在免疫测定中使用这类可检测的标记物或标志组分是有利的,因为这些标记物在有或无生物液体如血清存在下,具有基本上与瞬态荧光发射的平行和正交组分相同的强度。因此,采用这些标记物的测定方法能够检测生物液体中的低浓度靶分析物。
这些标志组分可用作标记分析物、抗原、抗体或其它分子的标记物。这些标志组分可任选地官能化以包含连接臂,这种连接臂使得标志组分能与分析物、抗原、抗体或其它分子连接。文献中已描述了适合于此目的的各种连接臂。Kricka,J.J.;配体一结合物测定;标记物和分析策略(Ligand-Binder Assays;Labels and Analytical Strategies);15-51页;Marcel Dekker,Inc.,NewYork,NY(1985)。采用常规技术使标志组分与分析物、抗原、抗体或其它分子连接。

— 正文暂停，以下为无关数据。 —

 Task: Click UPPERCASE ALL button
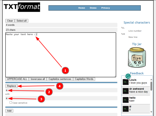17,79
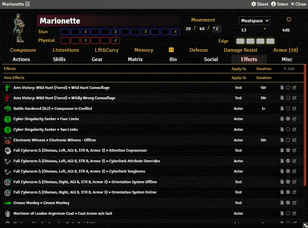Screen dimensions: 308x228
Task: Open source document for Battle Hardened effect
Action: coord(282,109)
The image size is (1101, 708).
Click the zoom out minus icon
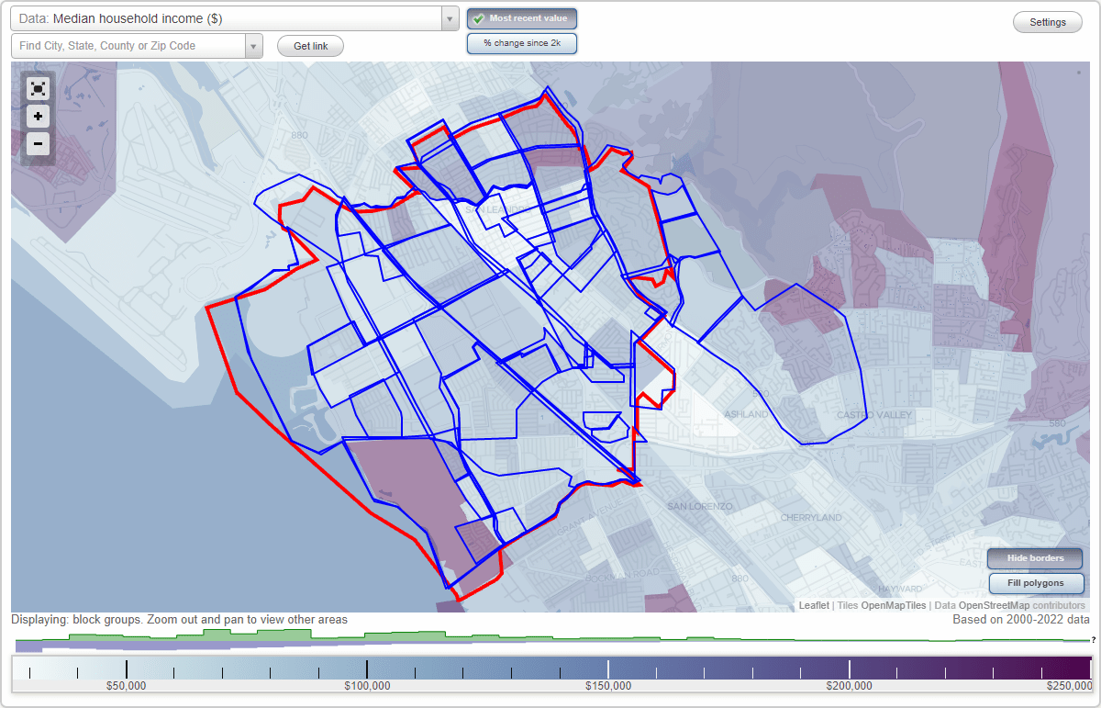tap(38, 144)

本发明一方面提供了被可检测标记的标志组分,该组分包括:(1)荧光团部分,该荧光团部分包括能发光的基本上为平面的分子结构,发射波长至少约500nm,和(2)与荧光团偶联的一个或多个聚氧烃基部分。本文详细描述了优选的荧光团、聚氧烃基部分和这两者之间的连接基的实例。此外,所提供的证据还表明了这些标志组分在降低溶剂敏感性和减少非特异性结合方面的效果。
在特别优选的实施方案中,本发明的标志组分可用于制备探针[见我们1993年4月21日递交的美国专利申请08/051,446中的一般性描述],并可用于免疫测定[见我们1993年3月23日递交的美国专利申请08/035,633中的一般描述]。这两篇文献的全部内容(包括附图)在此引入本文用作参考。
附图简述
图1为双活性CY 5.5和PEG-胺在0.1M,pH9.3碳酸盐缓冲液中进行的反应的RPHPLC洗脱曲线。其中峰9和10中无非特异性结合。

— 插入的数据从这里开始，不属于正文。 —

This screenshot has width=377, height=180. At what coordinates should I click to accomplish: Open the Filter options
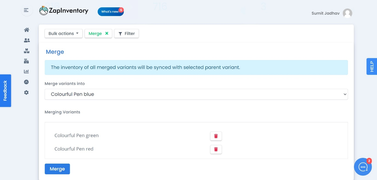(x=127, y=34)
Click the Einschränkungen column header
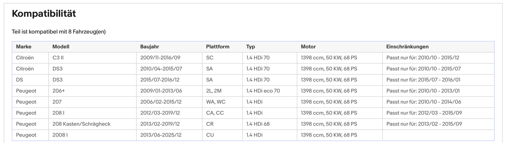This screenshot has height=143, width=506. 407,47

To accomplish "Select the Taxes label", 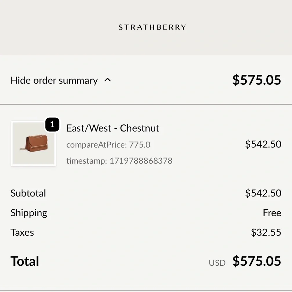I will (22, 232).
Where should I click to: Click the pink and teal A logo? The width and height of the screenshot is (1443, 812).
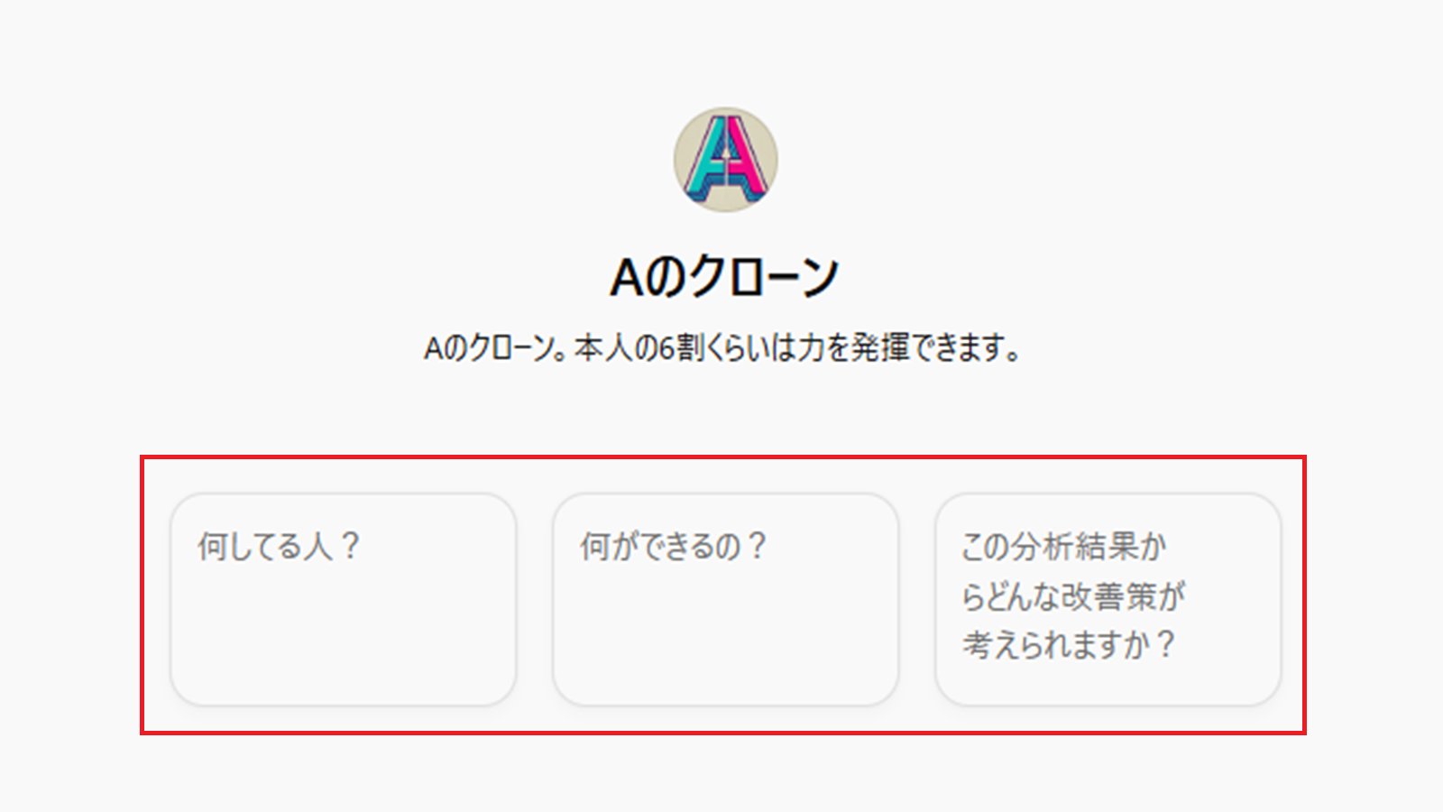point(725,160)
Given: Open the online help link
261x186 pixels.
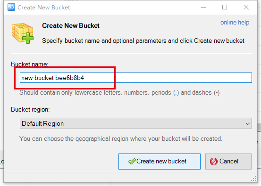Looking at the screenshot, I should (x=235, y=23).
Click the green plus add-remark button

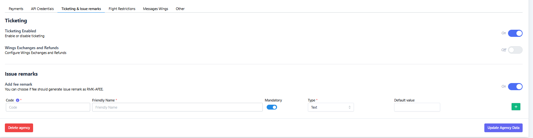click(516, 107)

图2类似于图1,只是反应是在无水条件下于DMF和NMP中进行。峰a,b和c均显示出较强的非特异性结合,而峰1和2中则无非特异性结合。
图3为与图2中所述相同的反应混合物在经过旋转蒸发除去DMF和NMP和真空干燥之后的RPHPLC洗脱曲线。
图4为用Biogel P-6分离时快速移动峰的RPHPLC洗脱曲线。
图5类似于图4,只是为P-6分离时的慢移动峰的RPLHLC流出曲线。
图6说明了在用一组血清组分进行试验以揭示非特异性结合时,反应混合物199-146A(在DMF+NMP中的反应)的RPHPLC馏分的情况。瞬态荧光的偏振可作为非特异性结合的指数。作为参考,还说明了本发明特别优选的染料LaJolla蓝的数据。每组中的第一条给出了染料或仅在缓冲液(TDX缓冲液)中所观测到的馏分的偏振。数据表明,在采用试验盘进行试验时,峰A,B和C(分别对应于图2中的a,b和c)强烈结合,而当用La Jolla蓝时,峰1(图2)和峰2(图2)则显示出可忽略的结合。La Jolla蓝(197 239B),在缓冲液中峰1和峰2的偏振之间的差异仅反映了不同染料结构的光物理性质的差异,而与聚集或是否存在非特异性结合无关。因此,可以看出,CY5.5在与PEG一胺反应之后实质上无非特异性结合,而且峰a,b和c对应无屏蔽、无保护染料的各种形式,而峰1和2是与PEG偶联。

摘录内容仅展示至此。